• _Activities_:
1. In the bills of sale text, write out the stretch from "For further information: see" through "of Personal Chattels." again, switching "Barrister" to "Counsel".
2. Carry on the bills of sale text from the point where it stops.

(Passage Opens)

At this point, the debtor can apply to Court for a Time Order, under s.130 of the CCA, so that he can have longer than the 7 days to remedy the default. The s.7 Proviso: even where the goods have been seized, s.7 of the 1882 Act provides that where any of the five grounds has been relied on, the debtor may apply to the High Court, within 5 days of any seizure. If the judge is satisfied that the debtor can take some step to remove the basis of the ground (eg by payment of arrears etc), he may order that that the creditor be restrained from removing or selling the goods, or make any order as may seem just.

For further information: see Halsbury’s Laws on Bills of Sale.

Jason Freeman,

Barrister,

Office of Fair Trading,

Jason.freeman@oft.gsi.gov.uk.

Bills of Sale Act 1878:

An Act to consolidate and amend the Law for preventing Frauds upon Creditors by secret Bills of Sale of Personal Chattels.

3 Application of Act

This Act shall apply to every bill of sale executed on or after the first day of January one thousand eight hundred and seventy-nine (whether the same be absolute, or subject or not subject to any trust) whereby the holder or grantee has power, either with or without notice, and either immediately or at any future time, to seize or take possession of any personal chattels comprised in or made subject to such bill of sale.

4 Interpretation of terms

In this Act the following words and expressions shall have the meanings in this section assigned to them respectively, unless there be something in the subject or context repugnant to such construction; (that is to say),

  • The expression “bill of sale” shall include bills of sale, assignments, transfers, declarations of trust without transfer, inventories of goods with receipt thereto attached, or receipts for purchase moneys of goods, and other assurances of personal chattels, and also powers of attorney, authorities, or licenses to take possession of personal chattels as security for any debt, and also any agreement, whether intended or not to be followed by the execution of any other instrument, by which a right in equity to any personal chattels, or to any charge or security thereon, shall be conferred, but shall not include the following documents; that is to say, assignments for the benefit of the creditors of the person making or giving the same, marriage settlements, transfers or assignments of any ship or vessel or any share thereof, transfers of goods in the ordinary course of business of any trade or calling, bills of sale of goods in foreign parts or at sea, bills of lading, India warrants, warehouse-keepers’ certificates, warrants or orders for the delivery of goods, or any other documents used in the ordinary course of business as proof of the possession or control of goods, or authorising or purporting to authorise, either by indorsement or by delivery, the possessor of such document to transfer or receive goods thereby represented:
  • The expression “personal chattels” shall mean goods, furniture, and other articles capable of complete transfer by delivery, and (when separately assigned or charged) fixtures and growing crops, but shall not include chattel interests in real estate, nor fixtures (except trade machinery as hereinafter defined), when assigned together with a freehold or leasehold interest in any land or building to which they are affixed, nor growing crops when assigned together with any interest in the land on which they grow, nor shares or interests in the stock, funds, or securities of any government, or in the capital or property of incorporated or joint stock companies, nor choses in action, nor any stock or produce upon any farm or lands which by virtue of any covenant or agreement or of the custom of the country ought not to be removed from any farm where the same are at the time of making or giving of such bill of sale:
  • Personal chattels shall be deemed to be in the “apparent possession” of the person making or giving a bill of sale, so long as they remain or are in or upon any house, mill, warehouse, building, works, yard, land, or other premises occupied by him, or are used and enjoyed by him in any place whatsoever, notwithstanding that formal possession thereof may have been taken by or given to any other person:
  • “Prescribed” means prescribed by rules made under the provisions of this Act.

(Passage Closes)
(Entries shown Opens)

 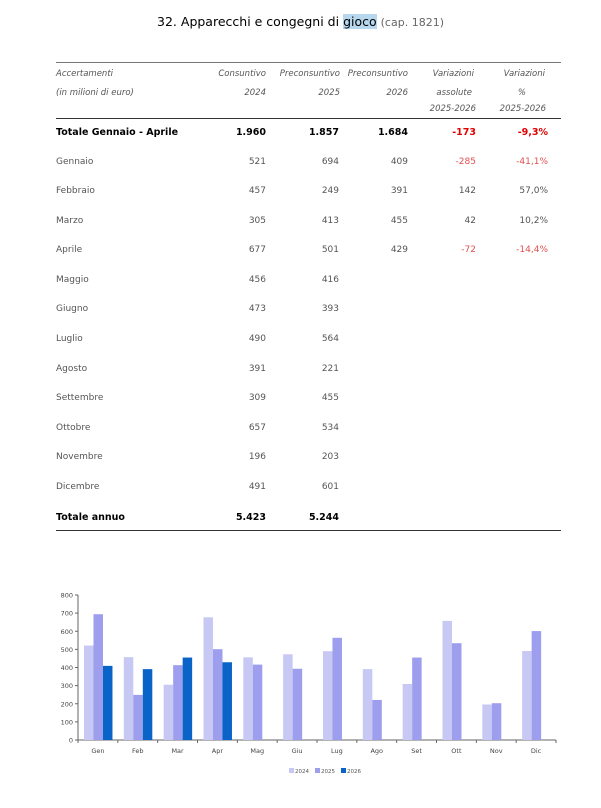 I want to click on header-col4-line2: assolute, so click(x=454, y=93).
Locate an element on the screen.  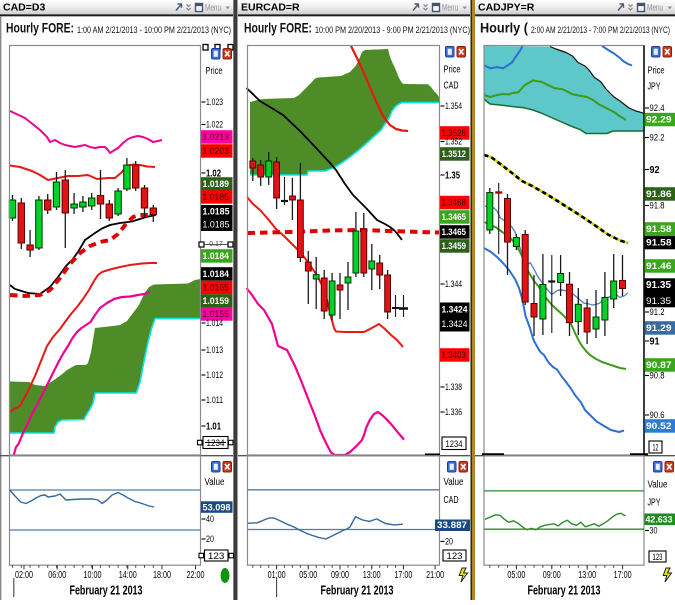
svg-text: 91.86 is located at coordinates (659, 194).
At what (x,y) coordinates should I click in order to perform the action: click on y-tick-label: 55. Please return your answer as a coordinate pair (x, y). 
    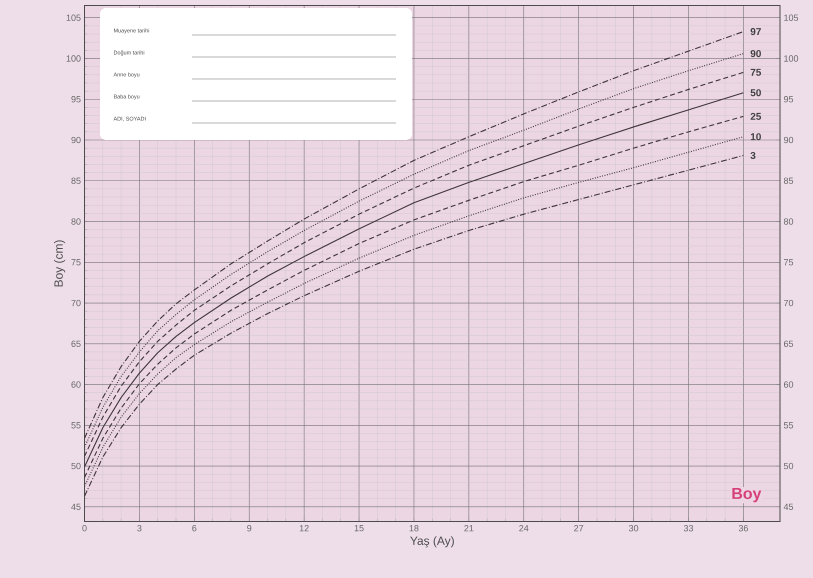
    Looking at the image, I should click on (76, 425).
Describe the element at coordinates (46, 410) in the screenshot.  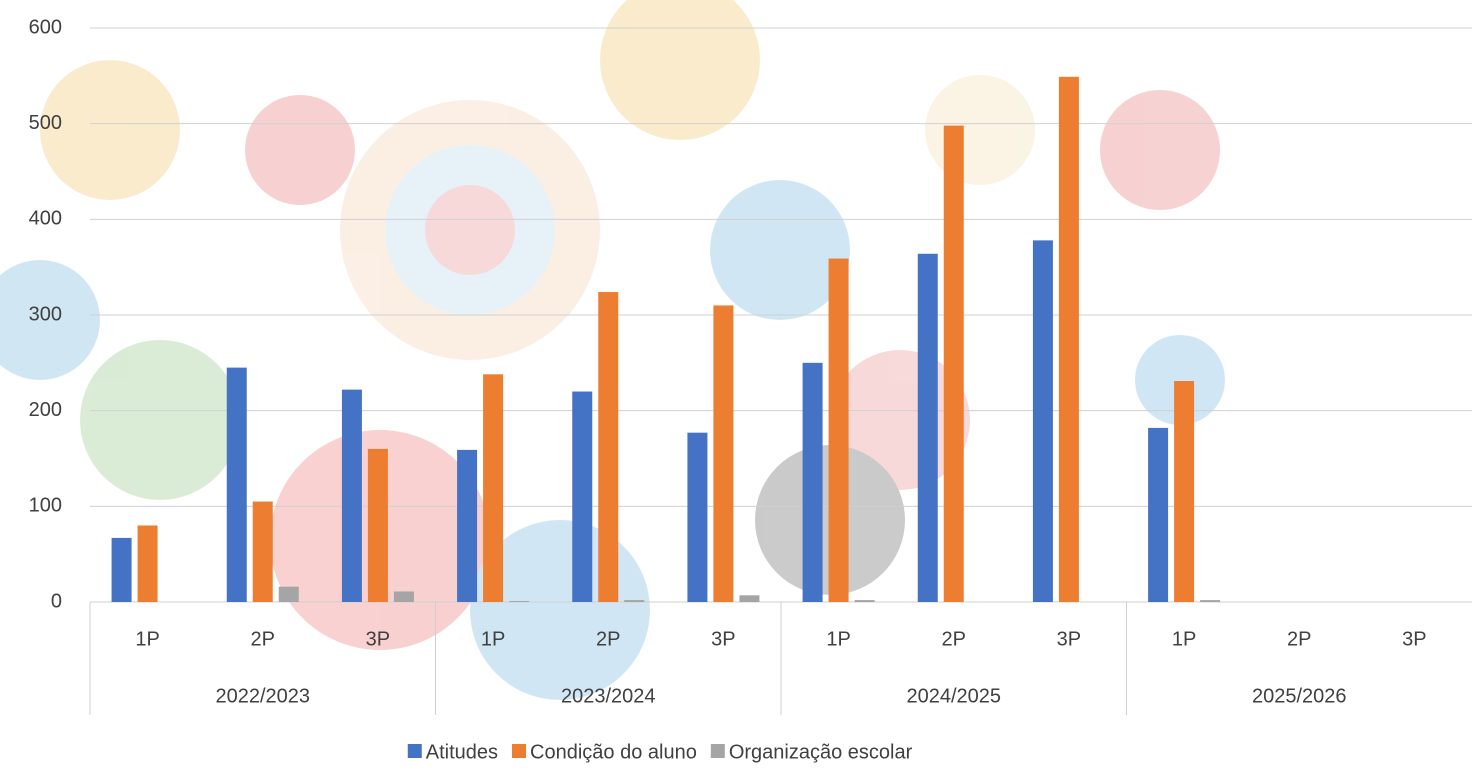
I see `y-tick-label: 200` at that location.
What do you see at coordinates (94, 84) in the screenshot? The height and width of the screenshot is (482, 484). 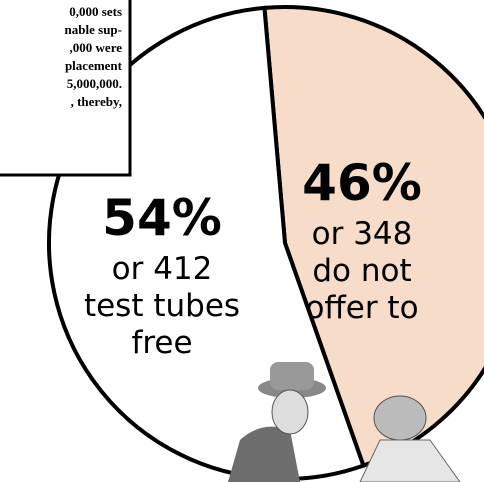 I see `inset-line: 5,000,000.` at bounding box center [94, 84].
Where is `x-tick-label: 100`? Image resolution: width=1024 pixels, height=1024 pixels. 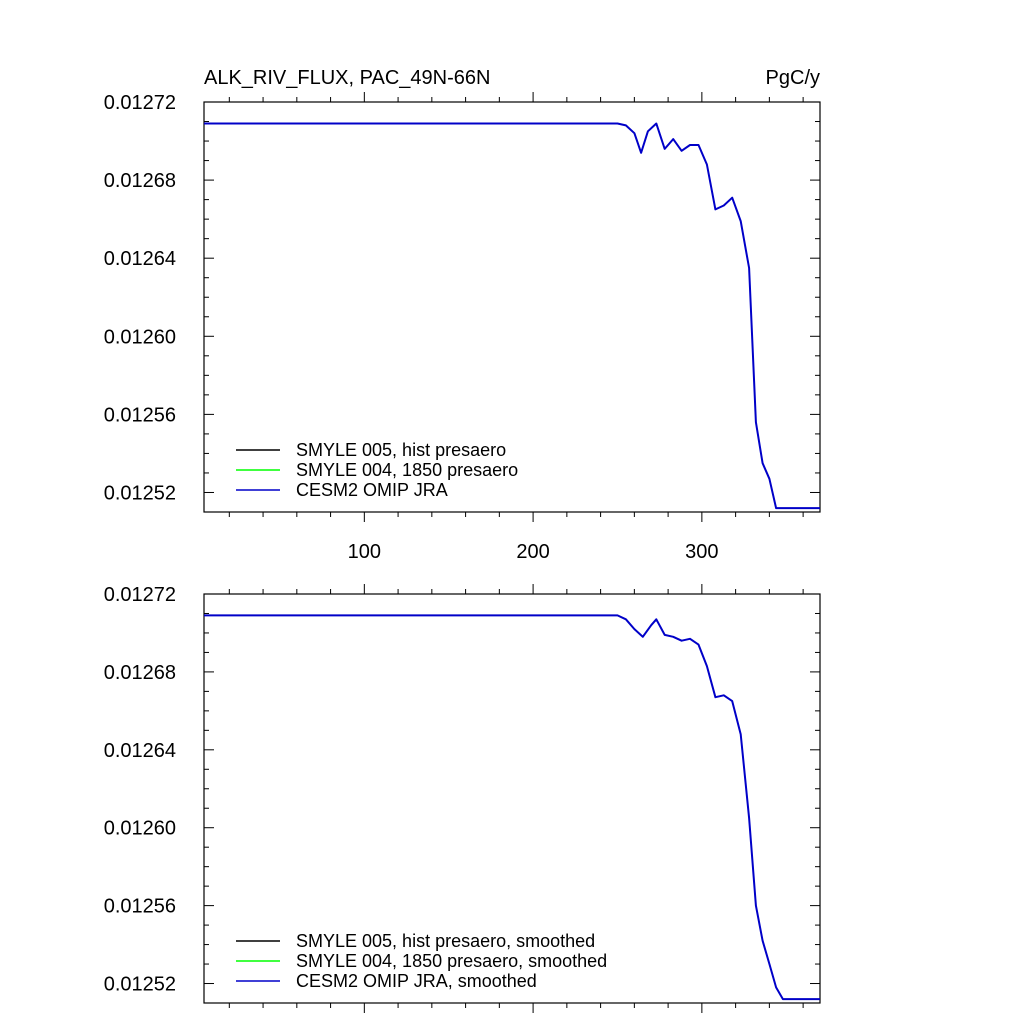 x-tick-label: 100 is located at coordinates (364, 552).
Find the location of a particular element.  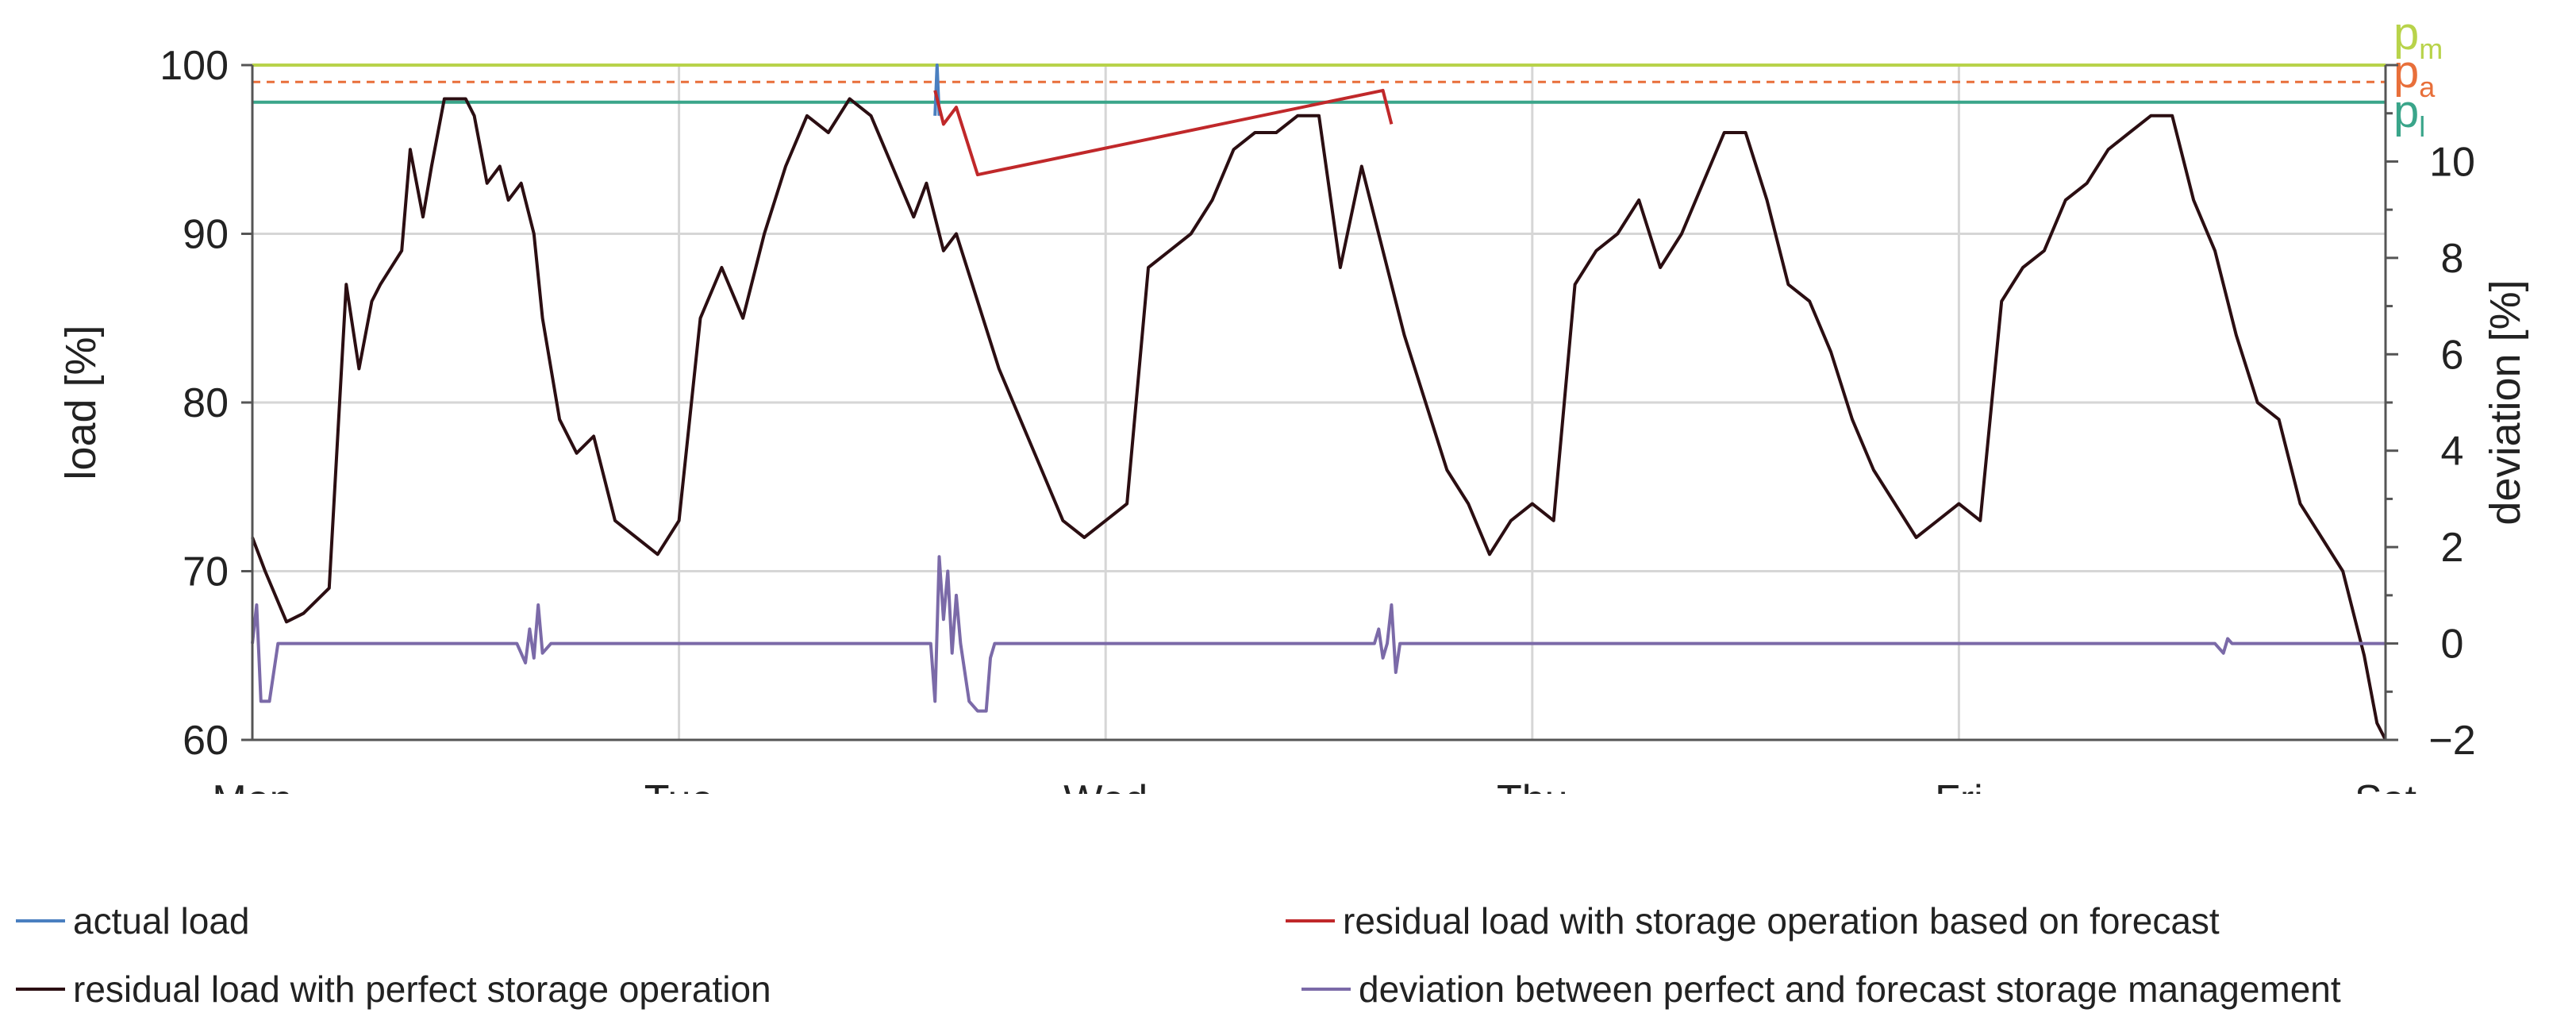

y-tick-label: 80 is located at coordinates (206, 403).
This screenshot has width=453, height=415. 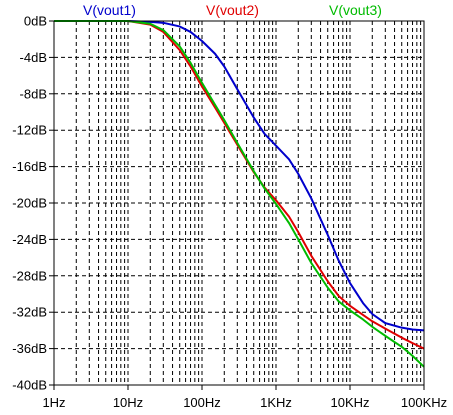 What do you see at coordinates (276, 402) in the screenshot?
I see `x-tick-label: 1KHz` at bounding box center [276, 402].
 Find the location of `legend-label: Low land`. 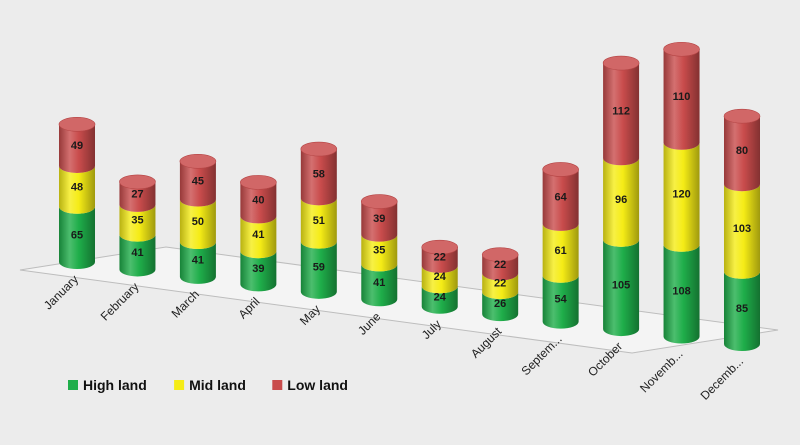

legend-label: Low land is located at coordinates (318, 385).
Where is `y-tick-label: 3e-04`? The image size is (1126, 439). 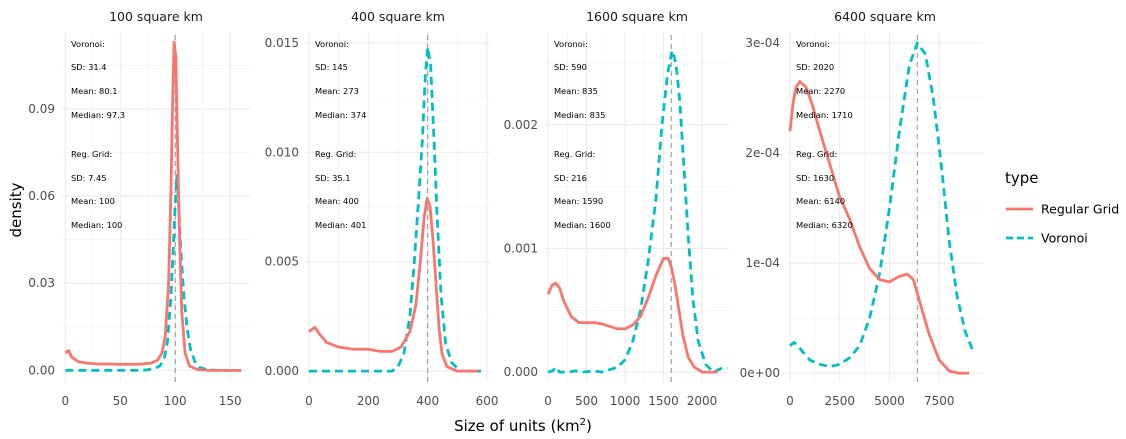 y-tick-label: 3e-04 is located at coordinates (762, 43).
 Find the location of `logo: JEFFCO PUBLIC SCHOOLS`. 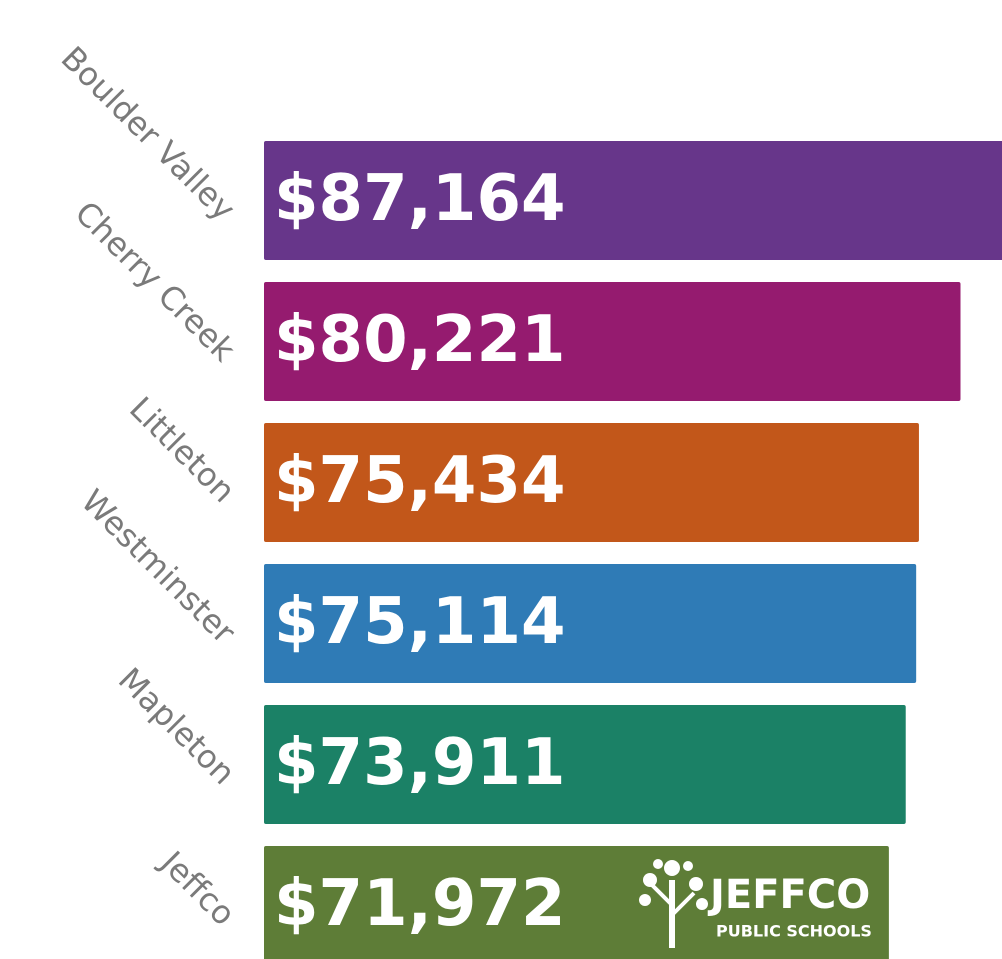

(Entries shown Closes)

• _Answers by task_:
1.
For further information: see Halsbury’s Laws on Bills of Sale.

Jason Freeman,

Counsel,

Office of Fair Trading,

Jason.freeman@oft.gsi.gov.uk.

Bills of Sale Act 1878:

An Act to consolidate and amend the Law for preventing Frauds upon Creditors by secret Bills of Sale of Personal Chattels.

2.
8 Avoidance of unregistered bill of sale in certain cases X1

Every bill of sale to which this Act applies shall be duly attested and shall be registered under this Act, within seven days after the making or giving thereof, and shall set forth the consideration for which such bill of sale was given, otherwise such bill of sale, as against all trustees or assignees of the estate of the person whose chattels, or any of them, are comprised in such bill of sale under the law relating to bankruptcy or liquidation, or under any assignment for the benefit of the creditors of such person, and also as against all sheriffs officers and other persons seizing any chattels comprised in such bill of sale, in the execution of any process of any court authorising the seizure of the chattels of the person by whom or of whose chattels such bill has been made, and also as against every person on whose behalf such process shall have been issued, shall be deemed fraudulent and void so far as regards the property in or right to the possession of any chattels comprised in such bill of sale which, at or after the time of filing the petition for bankruptcy or liquidation, or of the execution of such assignment, or of executing such process (as the case may be), and after the expiration of such seven days are in the possession or apparent possession of the person making such bill of sale (or of any person against whom the process has issued under or in the execution of which such bill has been made or given, as the case may be).

From Bouviers:

CHECK, contracts. A written order or request, addressed to a bank or persons carrying on the banking business, and drawn upon them by a party having money in their hands, requesting them to pay on presentment to a person therein named or to bearer, a named sum of money.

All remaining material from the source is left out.